陈列握着手机连续点头,“好好好,我一定会寄过去的。”
话语停滞,空气静谧,陈列心慌了几分,紧接着说:
“我之前不知道你是宁先生的人,这才……你要有气以后尽管冲我撒。”
“宁先生?”
乍然从别人口中听到这三个字,她恍了一瞬。
他们太久未见,刚才在微黯的廊道匆匆一遇,只抬眼瞧了一下,如今,他的身影轮廓竟然一时又模糊了起来,她快要拼凑不起他完整的模样了。
“你知道了我们之间的关系?”她问。
“你放心,我绝不会多嘴,将你们之间的关系说出去。”
“什么关系?”
“男女朋友啊。”
看来,还是不知道。
她挂断了电话。
第2章
回到潋滟浮天。
初冬,湖风清冷。
下车后,没了车里暖气的笼罩,冷风刮在身上,凉意贴着皮肤。
她想拢紧衣物,却又只穿了件单薄的裙子,十分畏寒地,将手交叉搓了几下手臂,加快了脚步。
输入木栏大门的密码,“滴”的一声,大门渐渐打开,入目的是夜空下的庭院。
大理石地砖铺路,在灯盏下盈着光,花圃里是空荡的,墙隅下也没有植物。唯有打理得当的葱葱冒着绿尖儿的草皮。
庭院很宽阔,也很空荡,天是黑的,但院里找不到一处阴暗处。
院里灯盏全开,灯火明亮,衬得整栋欧式风格的小楼浮着一层虚幻的温馨。
她缩了缩脖子,深吸了一口气,朝里面走去,酒后风吹脑门,脑袋有些发胀,里面跟装了石子在碰撞似的。
门响,温姨出来玄关处,
“寒寒回来啦,怎么才穿这么点衣服?”
凑近,闻到她身上的酒气,
“哟,喝酒了,喝了不少吧。我给你煮点醒酒汤去。”
温姨是小楼里帮忙的阿姨,一贯停不下来,忙活转的跟个陀螺似的。
盛寒叫住她,问:
“温姨,他要回来吗?”
院里灯火通明,是他回来的前兆。
“先生的助理来了电话,晚上会回家,要晚些。

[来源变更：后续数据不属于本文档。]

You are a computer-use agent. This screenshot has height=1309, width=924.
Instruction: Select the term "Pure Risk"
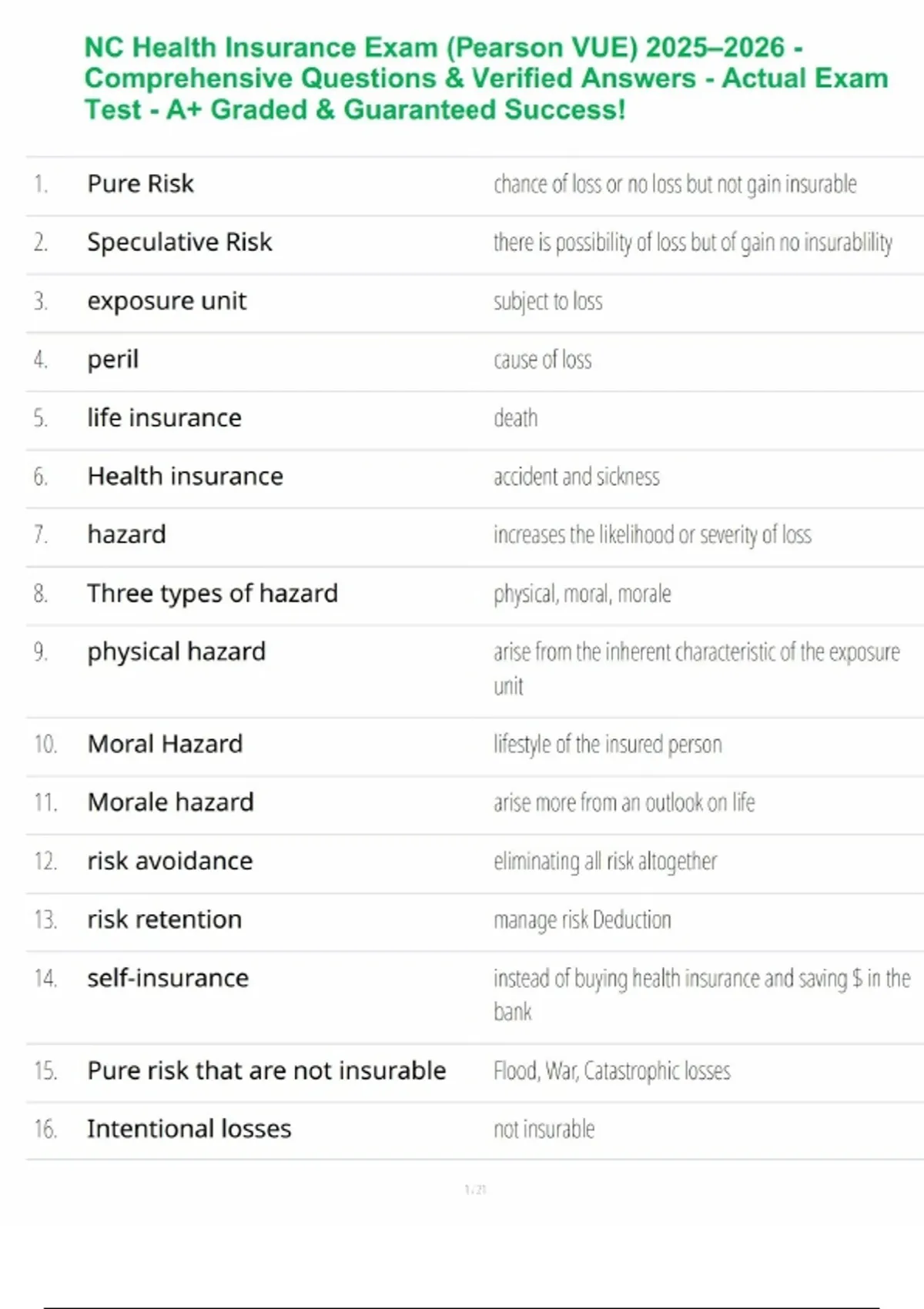pyautogui.click(x=140, y=184)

”
除了刚才在餐厅包厢外的相遇,再往前回忆,她见到他,还是在两个月前的一个商业活动上,两人连眼神的交汇也没有。
今晚,关于陈列为难她的事,盛寒怎么也想不到,他会出手相助。
她猜想,应该是宁焰拦下了要来追她的陈列,这才令陈列以为他们是男女朋友关系,并且还向她道歉。
很反常地,她肚子里蓄了许多话想说。
但酒后头胀,喝了温姨煮的醒酒汤,又暖乎乎地想睡觉,于是一头栽倒在床上,直到第二天清早才醒。
清晨的潋滟浮天冷空气肆意,湖边的树萧萧瑟瑟,枝条的叶互相抱成团,落地窗的玻璃形成了层水雾,模糊了窗外的湖景。
她拉开窗帘,入目就是此景,看来,快要入冬了。
下楼后,温姨已经将她的早餐摆在桌上。
一碗葱油拌面,葱段酥得飘香,来三两碟爽口的小菜,再配上鲜榨的豆浆,简单而诱人。
盛寒食欲很好,大早上闻着香肚子就开始咕咕叫了。
温姨常笑说,她的嘴要是能有肚子那么会唱会叫就好了。
说她性子沉闷,像个锯嘴葫芦。
她在餐椅坐下,正打算吃,温姨从厨房出来了,她应该在洗什么东西,手上还戴着橡胶手套,
“寒寒快去,叫宁先生下来一起吃。”
温姨向来很有形式感,她认为夫妻应该同桌而食。
而盛寒,向来听她的话。
“好。”她放下筷子,上了二楼。
小楼共有三层,三楼是阁楼,放着许多闲置的杂物,很少有人上去。
他们都住二楼,不过分住于两个房间,从领证一开始就分房睡,隔着书房和走廊。
敲了几下他房间的门,里面无人应声,盛寒轻拧开门。
走进几步,整个房间的格局一目了然。
墙白、被子白,连着床头的灯盏、天亮依然晕散的灯光,都是白的。
不一样的,是盛寒这个角度,能看见衣帽间的一角,一排裁剪的西装,颜色和款式各样,都是定制款。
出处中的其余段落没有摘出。